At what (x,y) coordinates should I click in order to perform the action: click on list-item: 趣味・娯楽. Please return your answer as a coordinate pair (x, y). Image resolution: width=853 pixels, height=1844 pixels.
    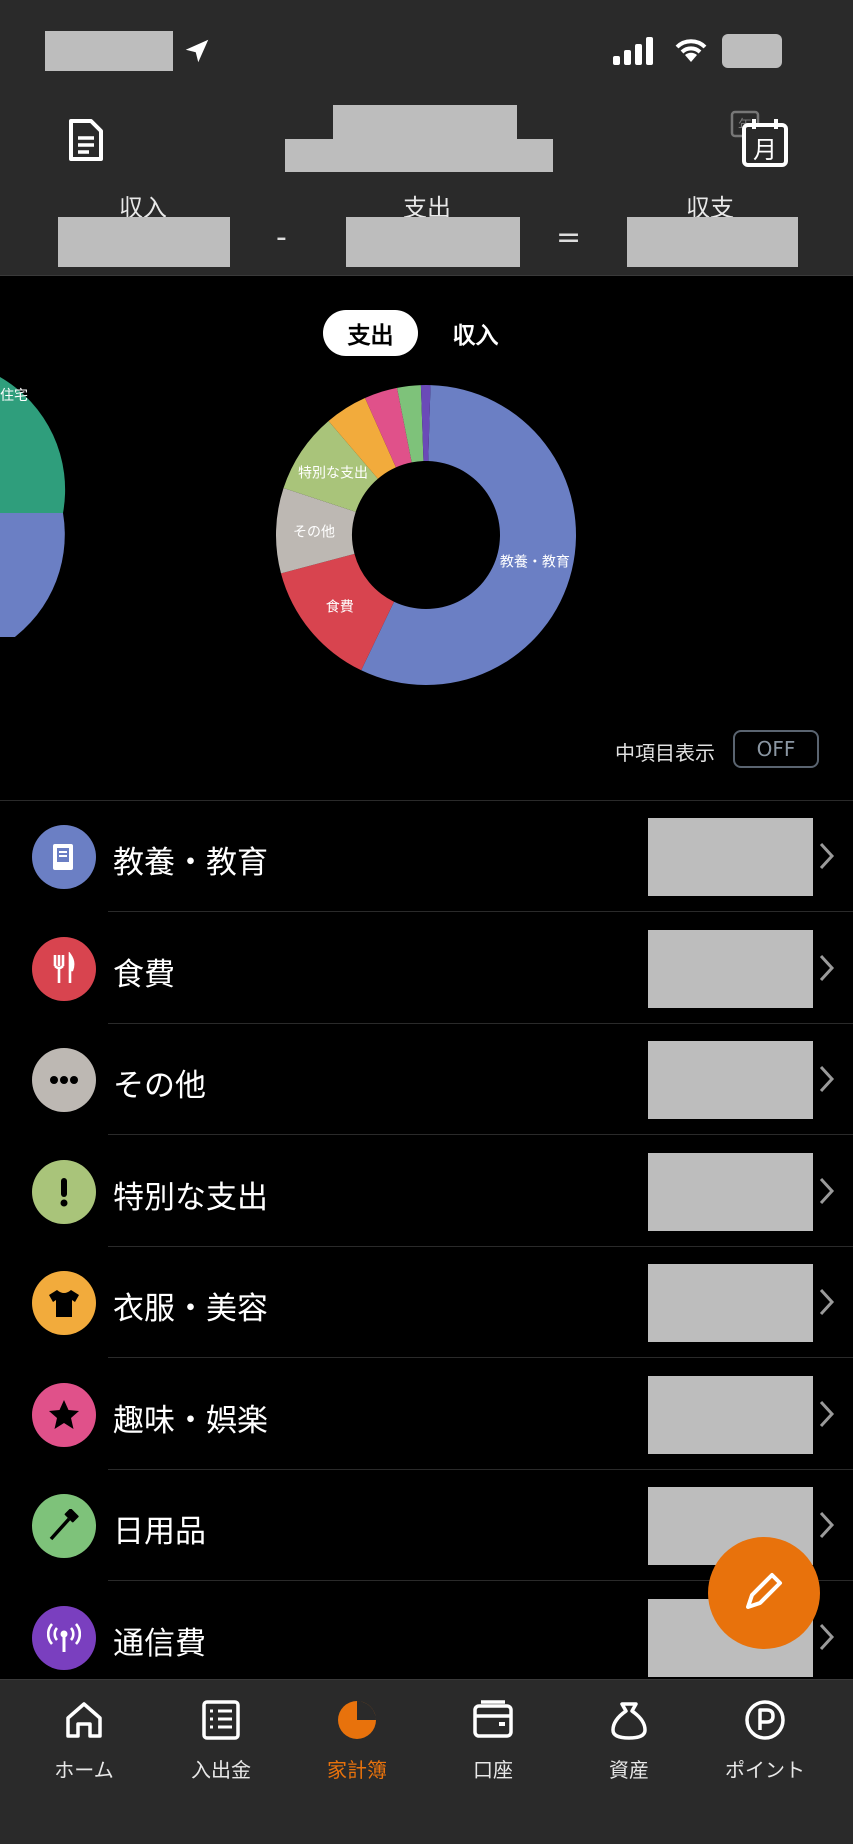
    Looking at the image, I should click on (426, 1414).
* * *
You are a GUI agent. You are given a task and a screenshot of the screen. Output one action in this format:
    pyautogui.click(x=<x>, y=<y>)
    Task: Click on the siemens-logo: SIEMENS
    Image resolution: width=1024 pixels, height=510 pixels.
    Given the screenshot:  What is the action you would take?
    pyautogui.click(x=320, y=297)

> Work instruction
Please present the lines starting at the one containing "You are a GUI" and ending at the one containing "pyautogui.click(x=320, y=297)" as a Markdown table with the columns No. and Line, numbering each row and leaving out blank lines.

> Finished exercise
| No. | Line |
|---|---|
| 1 | You are a GUI agent. You are given a task and a screenshot of the screen. Output one action in this format: |
| 2 |     pyautogui.click(x=<x>, y=<y>) |
| 3 |     Task: Click on the siemens-logo: SIEMENS |
| 4 |     Image resolution: width=1024 pixels, height=510 pixels. |
| 5 |     Given the screenshot:  What is the action you would take? |
| 6 |     pyautogui.click(x=320, y=297) |